По всей видимости, в этом месте располагалось городище. Тут жил старейшина. Посад находился рядом… На то, что в древности на этом полуострове обитал человек, указывает не только необычность возвышения, но и археологические находки, выставленные в местном краеведческом музее. Археологи нашли на этом месте каменные топоры, железные наконечники пик и секир.

Древнее городище не пустовало и в то время, когда селение разрасталось. Как и должно святому месту, его заняли духовники. Сначала то были монахи-францисканцы. Они обсадили берег дубами и ивами, а в центре городища заложили первый, в то время еще деревянный костел.

Впрочем, я забежал вперед. История первого поставского костела наминалась несколько раньше…

Первый костел в Поставах Во имя Непорочного Зачатия Девы Марии был построен и освящен в 1522 г. Его фундатором являлся местный феодал Ян Зенович. Храм был из дерева, не раз горел и перестраивался. Последний раз его отстроили в 1760 г. уже при Антонии Тизенгаузе. Он имел крестообразную в плане форму, две боковые апсиды и две башни на главном фасаде. Последний раз он сгорел в 1837 (или в 1840) г. Располагался он где-то на старой Видзовской улице.

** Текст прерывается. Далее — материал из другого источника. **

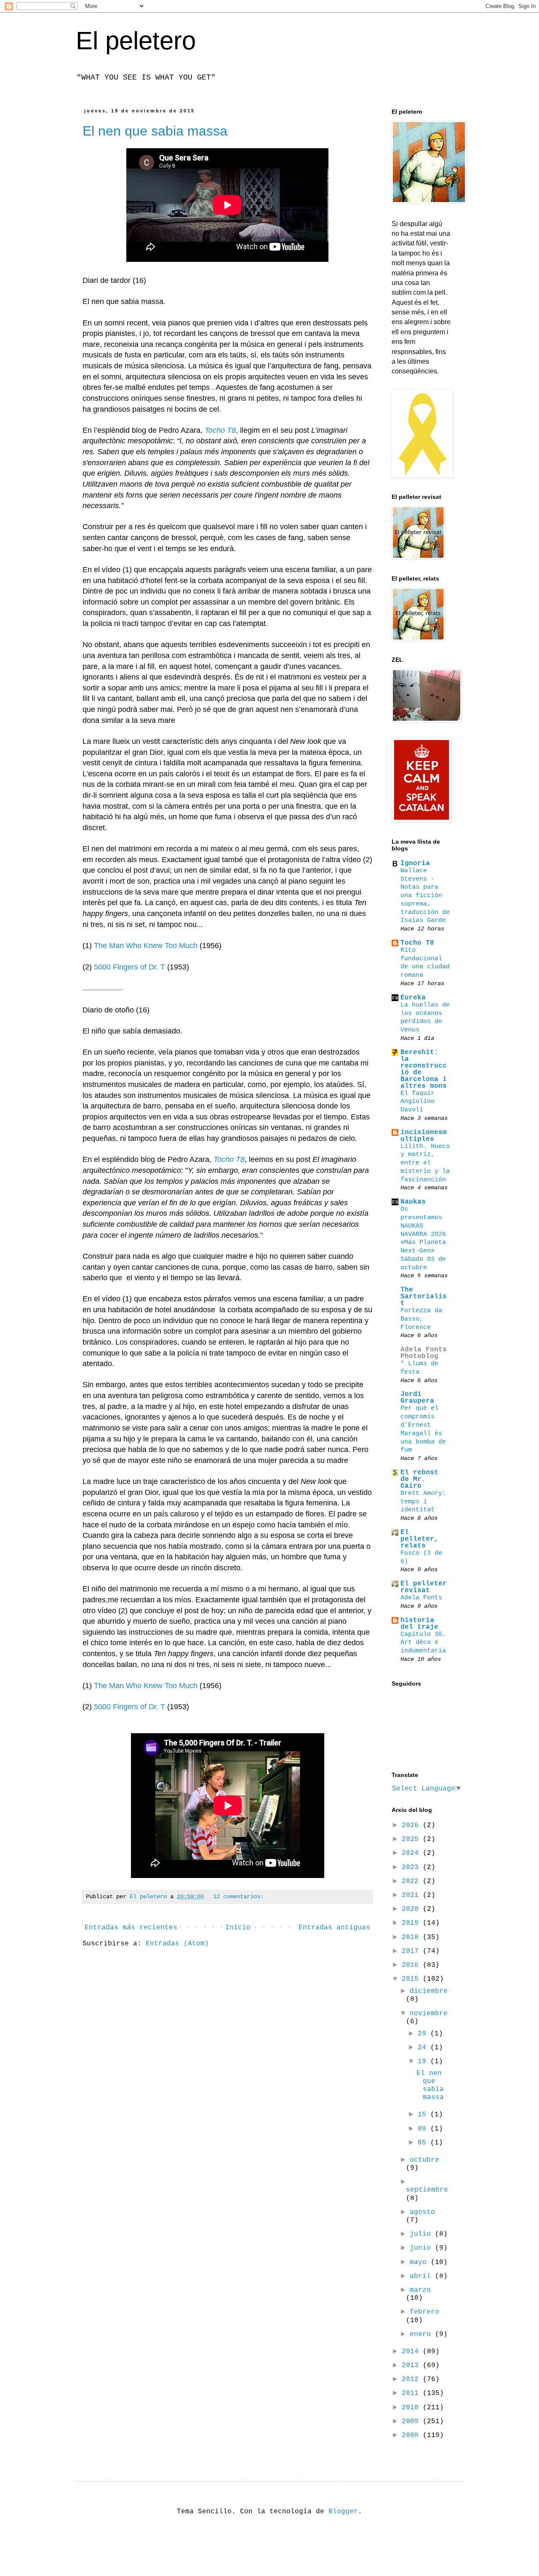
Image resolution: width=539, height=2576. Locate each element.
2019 (412, 1923)
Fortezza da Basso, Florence (421, 1319)
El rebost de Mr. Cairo (419, 1479)
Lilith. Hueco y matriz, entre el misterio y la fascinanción (425, 1163)
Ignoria (415, 863)
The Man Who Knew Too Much (145, 945)
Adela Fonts (421, 1597)
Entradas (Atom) (177, 1943)
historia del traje (419, 1624)
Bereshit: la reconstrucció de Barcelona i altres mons (423, 1069)
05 (424, 2143)
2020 (412, 1909)
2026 (412, 1825)
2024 (412, 1853)
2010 (412, 2407)
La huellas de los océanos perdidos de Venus (425, 1017)
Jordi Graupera (417, 1398)
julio (422, 2234)
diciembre (429, 1991)
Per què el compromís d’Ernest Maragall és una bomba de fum (423, 1429)
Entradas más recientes (131, 1927)
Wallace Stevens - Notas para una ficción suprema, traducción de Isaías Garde (425, 895)
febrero (424, 2312)
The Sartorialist (423, 1296)
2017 (412, 1951)
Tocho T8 (220, 430)
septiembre (427, 2190)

Какое-то время в Поставах действовали сразу два костела. «Ксендзовы ведомости» сообщают, что в 1617 г. секретарь королевский Станислав Биганьский и его жена Анна фундовали монастырь францисканцев с костелом. Этот костел и был заложен на месте старого городища. Возможно, костел горел и перестраивался, потому что смысл надписи на найденной в 1995 г. надгробной плите — из фамильного склепа Биганьских — сводится к тому, что фундаторами костела на том же самом месте являются «их милости маршалок браславский Казимеж и его жена Аполона с Дежпулей с Биганово Биганьские»…

В 1817 г. францисканский костел был обновлен из дерева уже Тизенгаузом. Согласно инвентарей, прежде, чем попасть на территорию монастырского двора и приблизиться к святилищу, надлежало пройти арку ворот высокой деревянной колокольни, по краям которой от воды до воды стояла брусчатая изгородь. Костел, с двумя каплицами, пристроенными по сторонам, имел 8 больших окон и 10 малых, а также орган «о 9-ти голосах». Внутри храма стояло 6 столбов по три с каждой стороны. Остальные строения монахов, находившиеся во дворе, тоже были из дерева.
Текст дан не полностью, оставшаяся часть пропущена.